The tendentious plot — and it is a measure of Mr Read's skill that it takes some time for the reader to realise that it is tendentious — revolves around John Strickland, the husband of the title,who is, when the work Opens, happily married to Clare, devoted to his two children and satisfied to practise at the bar and provide a home for his family. In fact, his barrister's fees rate him a house in London, a country cottage, and a battered Volvo. His earnings are not, however, adequate to mounting the opulent life-style of some , of his plutocratic friends. The Stricklands cannot afford servants or holidays abroad but visit sequentially each summer Clare's parents and John's Widowed mother. The initial picture is of a professional man trotting contentedly on the bar-circuit and only occasionally nudged by a twinge of guilt at the abandonment of his early socialist beliefs. Then, during an idle hour one summer, John reads Tolstoy's 'Ivan Ilych' and the work, somewhat obscurely considering its actual contents, renders him dissatisfied with his way of life. He attempts, even more Obscurely, to improve things by the disparate resorts of standing for parliament and acquiring a young mistress. At about this stage, it begins to be clear that Strickland is not really a free character in a free fictional universe but a football destined to be booted about by an author bent on scoring theological goals.
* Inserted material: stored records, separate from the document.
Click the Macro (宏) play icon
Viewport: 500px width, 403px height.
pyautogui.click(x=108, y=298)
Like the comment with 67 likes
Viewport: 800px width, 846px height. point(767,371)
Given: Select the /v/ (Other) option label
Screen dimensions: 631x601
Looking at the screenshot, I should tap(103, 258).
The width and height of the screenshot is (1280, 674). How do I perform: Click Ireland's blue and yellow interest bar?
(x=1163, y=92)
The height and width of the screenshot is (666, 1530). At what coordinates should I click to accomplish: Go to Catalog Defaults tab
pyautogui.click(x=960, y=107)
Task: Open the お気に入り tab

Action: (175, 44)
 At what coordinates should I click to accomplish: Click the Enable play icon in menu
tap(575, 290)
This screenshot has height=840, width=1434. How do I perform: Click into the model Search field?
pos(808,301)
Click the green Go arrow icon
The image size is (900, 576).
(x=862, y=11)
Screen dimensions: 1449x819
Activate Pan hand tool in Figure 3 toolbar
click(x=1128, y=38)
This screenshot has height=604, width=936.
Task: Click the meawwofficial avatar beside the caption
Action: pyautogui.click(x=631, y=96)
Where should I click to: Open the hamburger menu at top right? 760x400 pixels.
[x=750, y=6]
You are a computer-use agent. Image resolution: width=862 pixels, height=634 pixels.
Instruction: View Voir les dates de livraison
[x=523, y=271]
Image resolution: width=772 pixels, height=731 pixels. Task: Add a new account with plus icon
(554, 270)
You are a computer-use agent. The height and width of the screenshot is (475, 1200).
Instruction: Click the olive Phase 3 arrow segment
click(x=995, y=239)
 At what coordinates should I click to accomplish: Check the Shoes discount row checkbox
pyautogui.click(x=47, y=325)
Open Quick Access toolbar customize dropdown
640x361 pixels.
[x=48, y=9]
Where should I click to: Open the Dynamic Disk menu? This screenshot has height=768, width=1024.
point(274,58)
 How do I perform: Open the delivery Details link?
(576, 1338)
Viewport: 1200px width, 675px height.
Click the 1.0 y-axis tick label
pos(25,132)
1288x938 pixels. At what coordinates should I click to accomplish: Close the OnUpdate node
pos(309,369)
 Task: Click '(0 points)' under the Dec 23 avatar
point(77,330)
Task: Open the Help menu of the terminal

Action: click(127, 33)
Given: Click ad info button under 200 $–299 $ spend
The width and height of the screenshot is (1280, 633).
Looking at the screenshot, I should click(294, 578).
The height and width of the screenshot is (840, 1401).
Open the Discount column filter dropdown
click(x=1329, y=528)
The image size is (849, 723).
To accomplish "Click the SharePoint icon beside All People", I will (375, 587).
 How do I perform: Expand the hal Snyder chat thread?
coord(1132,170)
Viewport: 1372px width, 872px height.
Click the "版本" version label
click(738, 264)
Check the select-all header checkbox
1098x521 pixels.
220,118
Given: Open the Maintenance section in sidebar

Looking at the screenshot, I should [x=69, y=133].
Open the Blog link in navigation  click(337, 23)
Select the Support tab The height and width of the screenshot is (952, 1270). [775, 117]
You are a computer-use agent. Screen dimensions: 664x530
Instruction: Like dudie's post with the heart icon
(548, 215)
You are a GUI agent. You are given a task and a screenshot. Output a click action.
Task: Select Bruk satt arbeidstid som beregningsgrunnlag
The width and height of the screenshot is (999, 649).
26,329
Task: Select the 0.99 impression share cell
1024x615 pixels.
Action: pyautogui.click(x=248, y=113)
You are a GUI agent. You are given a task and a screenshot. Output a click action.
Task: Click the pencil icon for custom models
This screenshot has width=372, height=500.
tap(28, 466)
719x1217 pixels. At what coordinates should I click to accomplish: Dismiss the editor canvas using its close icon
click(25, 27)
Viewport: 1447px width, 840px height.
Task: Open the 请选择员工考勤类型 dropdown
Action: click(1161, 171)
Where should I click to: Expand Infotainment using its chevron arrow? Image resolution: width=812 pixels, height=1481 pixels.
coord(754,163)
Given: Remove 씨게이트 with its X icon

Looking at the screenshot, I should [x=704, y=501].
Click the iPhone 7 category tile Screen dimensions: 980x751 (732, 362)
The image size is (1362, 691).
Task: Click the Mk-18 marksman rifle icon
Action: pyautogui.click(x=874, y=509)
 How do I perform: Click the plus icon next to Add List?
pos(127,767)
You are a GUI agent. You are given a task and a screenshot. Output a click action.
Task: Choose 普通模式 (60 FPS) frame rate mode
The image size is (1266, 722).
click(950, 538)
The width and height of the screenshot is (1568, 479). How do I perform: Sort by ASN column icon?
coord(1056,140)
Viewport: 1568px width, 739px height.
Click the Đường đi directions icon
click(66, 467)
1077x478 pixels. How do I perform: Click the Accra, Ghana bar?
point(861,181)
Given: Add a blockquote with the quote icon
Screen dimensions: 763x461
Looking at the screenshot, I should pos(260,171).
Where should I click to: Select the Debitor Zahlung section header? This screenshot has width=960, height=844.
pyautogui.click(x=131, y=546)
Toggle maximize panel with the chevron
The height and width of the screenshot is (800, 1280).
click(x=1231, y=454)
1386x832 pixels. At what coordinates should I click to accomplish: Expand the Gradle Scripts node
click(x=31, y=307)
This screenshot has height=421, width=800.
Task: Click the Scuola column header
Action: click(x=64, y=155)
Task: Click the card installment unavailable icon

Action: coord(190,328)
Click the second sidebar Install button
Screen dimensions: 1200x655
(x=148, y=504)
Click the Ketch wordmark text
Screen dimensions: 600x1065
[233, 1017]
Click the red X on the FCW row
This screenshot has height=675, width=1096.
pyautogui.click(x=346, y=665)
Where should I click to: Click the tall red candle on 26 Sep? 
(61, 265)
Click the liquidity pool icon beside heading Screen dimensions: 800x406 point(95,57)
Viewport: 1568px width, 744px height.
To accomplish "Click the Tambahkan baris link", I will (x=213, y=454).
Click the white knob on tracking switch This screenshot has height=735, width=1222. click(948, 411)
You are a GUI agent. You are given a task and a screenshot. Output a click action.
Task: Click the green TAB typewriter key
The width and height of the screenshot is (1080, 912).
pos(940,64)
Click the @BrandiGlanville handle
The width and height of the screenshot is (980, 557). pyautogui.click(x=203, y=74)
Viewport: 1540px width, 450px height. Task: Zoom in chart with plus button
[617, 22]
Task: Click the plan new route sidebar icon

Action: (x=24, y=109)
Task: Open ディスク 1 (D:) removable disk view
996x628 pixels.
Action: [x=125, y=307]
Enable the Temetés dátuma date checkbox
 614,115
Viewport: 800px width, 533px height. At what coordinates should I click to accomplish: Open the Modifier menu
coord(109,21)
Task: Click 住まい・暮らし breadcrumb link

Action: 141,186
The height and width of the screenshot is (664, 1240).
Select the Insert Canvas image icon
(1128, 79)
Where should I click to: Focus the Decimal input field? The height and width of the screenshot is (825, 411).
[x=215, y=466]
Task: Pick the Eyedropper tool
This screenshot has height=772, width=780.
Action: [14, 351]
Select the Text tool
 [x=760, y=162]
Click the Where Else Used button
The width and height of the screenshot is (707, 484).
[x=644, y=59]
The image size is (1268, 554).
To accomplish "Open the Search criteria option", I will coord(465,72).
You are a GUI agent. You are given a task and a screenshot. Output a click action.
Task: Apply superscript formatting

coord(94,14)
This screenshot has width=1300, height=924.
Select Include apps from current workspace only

The work is set in the summer and early winter of 1973 when, as usual, there was trouble with the unions and the lights kept going out, John's grand friends are convinced that the communists are using the workers to foment revolution but subtle John himself realises that the workers are using the communists to get higher wage settlements. Behind these two parties lurks the immanent presence of the author telling us, in tone and allusion, that true salvation is not of this earth and that any material concern is prejudicial to spiritual redemption.
I would be happier with this message, even while rejecting it, if the author himself did not display that almost prurient obsession with class which has become the trade-mark of the post-war English novel. Class used to be A function of character but now character has become a function of class with a consequent muffling of both verisimilitude and interest. One can almost feel a frisson flutter the pages of this book whenever words such as 'lord', 'sir' or 'servant' crop up while the unaristocratic background narrative remains as stagnant as a conservatory.
The letters exchanged between Clare and a Jesuit which John discovers after her death represent the true content of this book. They form a dialogue On the moral challenges of the contemporary world and, while stating some of the issues clearly, are neither profound nor passionate enough to sustain the inert superstructure. That the remainder of the novel is inert can be inferred from technical considerations as well as from overall impression. Thus at one moment Clare's brother is described as taciturn and the next minute no-one else can get a word in edgewise. He is just a football. John's son has given up his juvenile interest in trains but 100 pages later, in a toy-shop, he buys a new carriage for his train-set. Another football. Gordon, the left-wing journalist, orders a bottle of wine, talks non-stop for a minute and a half and then consumes 'what was left of the wine'. An amazingly fast-drinking football. These are not quibbles about consistency but reproaches about integrity. Many major novels, and other works of art, harbour ludicrous breaches of consistency and some physicists would argue that the cosmos itself does too. But Mr Read's lapses are not those of a creator too impatient to gestate a living world to tie up boring loose ends but those of a forger who leaves out the water-mark. If God were reproached by a disillusioned theist with Heisenberg's uncertainty principle it would be open to Him to reply: 'What are you complaining about? The universe works, doesn't it?' Mr Read, who has impermissibly appropriated the notation of reality in order to further what are essentially theological aims, can make no such excuse. His book doesn't.